Oprah Winfrey lawsuit by beef industry

by umer | 10:44 AM in |

Oprah Winfrey lawsuit by beef industry

Oprah Winfrey lawsuit by beef industry, On June 19, a British judge ruled that two environmental activists had committed "McLibel" when they criticized the McDonald's restaurant chain for serving fatty, unhealthy foods, damaging the environment, paying low wages and mistreating animals.

Although Justice Rodger Bell acknowledged that there was a factual basis for all of these criticisms, under Britain's reactionary libel law he ruled that activists Helen Steel and Dave Morris were guilty anyway and ordered them to pay $96,000 in damages.

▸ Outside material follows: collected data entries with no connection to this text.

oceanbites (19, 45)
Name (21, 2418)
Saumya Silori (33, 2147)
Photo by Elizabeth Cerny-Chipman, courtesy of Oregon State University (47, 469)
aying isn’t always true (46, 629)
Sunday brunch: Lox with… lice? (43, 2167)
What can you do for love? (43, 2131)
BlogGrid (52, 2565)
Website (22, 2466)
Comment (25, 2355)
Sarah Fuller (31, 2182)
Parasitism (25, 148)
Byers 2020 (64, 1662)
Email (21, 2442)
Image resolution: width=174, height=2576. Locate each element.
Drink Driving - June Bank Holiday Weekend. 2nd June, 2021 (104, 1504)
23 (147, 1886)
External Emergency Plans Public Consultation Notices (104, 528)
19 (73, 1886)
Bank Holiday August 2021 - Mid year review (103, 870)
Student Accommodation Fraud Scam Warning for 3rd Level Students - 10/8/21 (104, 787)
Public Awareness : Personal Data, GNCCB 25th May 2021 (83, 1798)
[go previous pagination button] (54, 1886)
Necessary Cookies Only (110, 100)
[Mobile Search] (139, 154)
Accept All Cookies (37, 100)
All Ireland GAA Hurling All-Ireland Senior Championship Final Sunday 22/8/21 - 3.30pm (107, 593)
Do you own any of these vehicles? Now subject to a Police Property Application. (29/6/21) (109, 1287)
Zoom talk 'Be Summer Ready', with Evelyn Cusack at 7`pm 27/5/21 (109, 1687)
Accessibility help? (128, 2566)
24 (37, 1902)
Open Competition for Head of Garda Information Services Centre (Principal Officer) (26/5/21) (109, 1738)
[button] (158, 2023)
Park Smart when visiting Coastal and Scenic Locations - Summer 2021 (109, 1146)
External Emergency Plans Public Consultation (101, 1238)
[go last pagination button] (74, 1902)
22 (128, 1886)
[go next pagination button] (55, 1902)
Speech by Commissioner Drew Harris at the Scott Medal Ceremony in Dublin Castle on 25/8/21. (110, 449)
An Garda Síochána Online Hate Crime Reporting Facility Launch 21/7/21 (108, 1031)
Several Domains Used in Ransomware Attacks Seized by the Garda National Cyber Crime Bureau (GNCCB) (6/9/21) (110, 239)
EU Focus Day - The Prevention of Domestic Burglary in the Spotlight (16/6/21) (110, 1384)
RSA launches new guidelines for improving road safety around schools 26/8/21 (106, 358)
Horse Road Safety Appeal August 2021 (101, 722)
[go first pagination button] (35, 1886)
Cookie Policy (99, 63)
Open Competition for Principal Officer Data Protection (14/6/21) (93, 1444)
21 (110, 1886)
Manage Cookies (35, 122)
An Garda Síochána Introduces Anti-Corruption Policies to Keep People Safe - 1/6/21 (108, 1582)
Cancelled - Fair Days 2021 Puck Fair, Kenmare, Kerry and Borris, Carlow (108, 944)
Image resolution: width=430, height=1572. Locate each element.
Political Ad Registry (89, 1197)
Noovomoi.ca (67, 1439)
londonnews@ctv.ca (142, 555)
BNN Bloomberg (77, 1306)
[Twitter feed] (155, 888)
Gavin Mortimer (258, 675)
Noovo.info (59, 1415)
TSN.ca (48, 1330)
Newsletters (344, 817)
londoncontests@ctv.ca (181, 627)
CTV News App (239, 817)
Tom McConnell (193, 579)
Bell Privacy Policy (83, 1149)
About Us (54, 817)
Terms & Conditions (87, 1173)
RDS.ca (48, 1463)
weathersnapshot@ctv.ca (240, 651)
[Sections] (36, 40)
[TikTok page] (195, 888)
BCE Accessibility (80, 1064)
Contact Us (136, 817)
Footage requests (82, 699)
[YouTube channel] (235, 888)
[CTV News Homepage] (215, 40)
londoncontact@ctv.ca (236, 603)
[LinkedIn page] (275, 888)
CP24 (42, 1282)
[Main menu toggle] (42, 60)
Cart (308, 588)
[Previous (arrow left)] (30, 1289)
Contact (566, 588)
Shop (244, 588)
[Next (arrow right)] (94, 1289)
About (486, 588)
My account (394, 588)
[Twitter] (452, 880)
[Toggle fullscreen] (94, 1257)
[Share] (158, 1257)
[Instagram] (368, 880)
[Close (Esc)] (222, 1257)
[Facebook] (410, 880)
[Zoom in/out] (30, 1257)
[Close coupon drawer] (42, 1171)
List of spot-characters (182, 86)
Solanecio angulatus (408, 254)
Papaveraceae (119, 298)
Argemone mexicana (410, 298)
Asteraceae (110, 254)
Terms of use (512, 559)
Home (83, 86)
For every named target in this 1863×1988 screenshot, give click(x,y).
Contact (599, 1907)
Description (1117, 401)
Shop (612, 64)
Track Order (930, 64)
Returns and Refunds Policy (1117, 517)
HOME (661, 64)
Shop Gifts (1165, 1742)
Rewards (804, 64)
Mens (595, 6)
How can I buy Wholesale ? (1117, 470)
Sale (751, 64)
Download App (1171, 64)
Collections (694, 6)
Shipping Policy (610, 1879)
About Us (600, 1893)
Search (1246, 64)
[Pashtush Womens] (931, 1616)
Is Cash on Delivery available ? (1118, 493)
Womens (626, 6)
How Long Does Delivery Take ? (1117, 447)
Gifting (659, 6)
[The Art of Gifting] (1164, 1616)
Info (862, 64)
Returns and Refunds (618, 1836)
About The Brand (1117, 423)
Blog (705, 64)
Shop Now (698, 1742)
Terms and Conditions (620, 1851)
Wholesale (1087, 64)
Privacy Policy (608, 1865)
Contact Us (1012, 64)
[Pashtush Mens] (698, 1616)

In the United States, meanwhile, the food industry is working overtime to enact British-style libel laws that make it easier to silence American activists and journalists. The first target of such a lawsuit in the U.S., ironically enough, is Howard Lyman of the Humane Society of the U.S., who is being sued along with Oprah Winfrey for warning on the Oprah Show about the human dangers associated with England's epidemic of mad cow disease.

The United States legal system has historically placed a high value on freedom of speech. The First Amendment states that "Congress shall make no law . . . abridging the freedom of speech, or of the press; or the right of the people peaceably to assemble, and to petition the Government for a redress of grievances."

New "agricultural product disparagement laws," however, are being placed on the books precisely for the purpose of "abridging freedom of speech." The new laws give the food industry unprecedented powers to sue people who criticize their products, using standards of evidence which dramatically shift the "burden of proof" in favor of the industry. "In them, American agribusiness has its mightiest tool yet against food-safety activists and environmentalists, whose campaigns can cost industry millions if they affect consumers' buying habits," observes Village Voice reporter Thomas Goetz.

The lawsuit against Howard Lyman, filed in 1996 by cattleman Paul Engler, states that Lyman's warning about mad cow disease "goes beyond all possible bounds of decency and is utterly intolerable in a civilized community." Apparently England is the type of intolerant "civilized community" that Engler would like to emulate.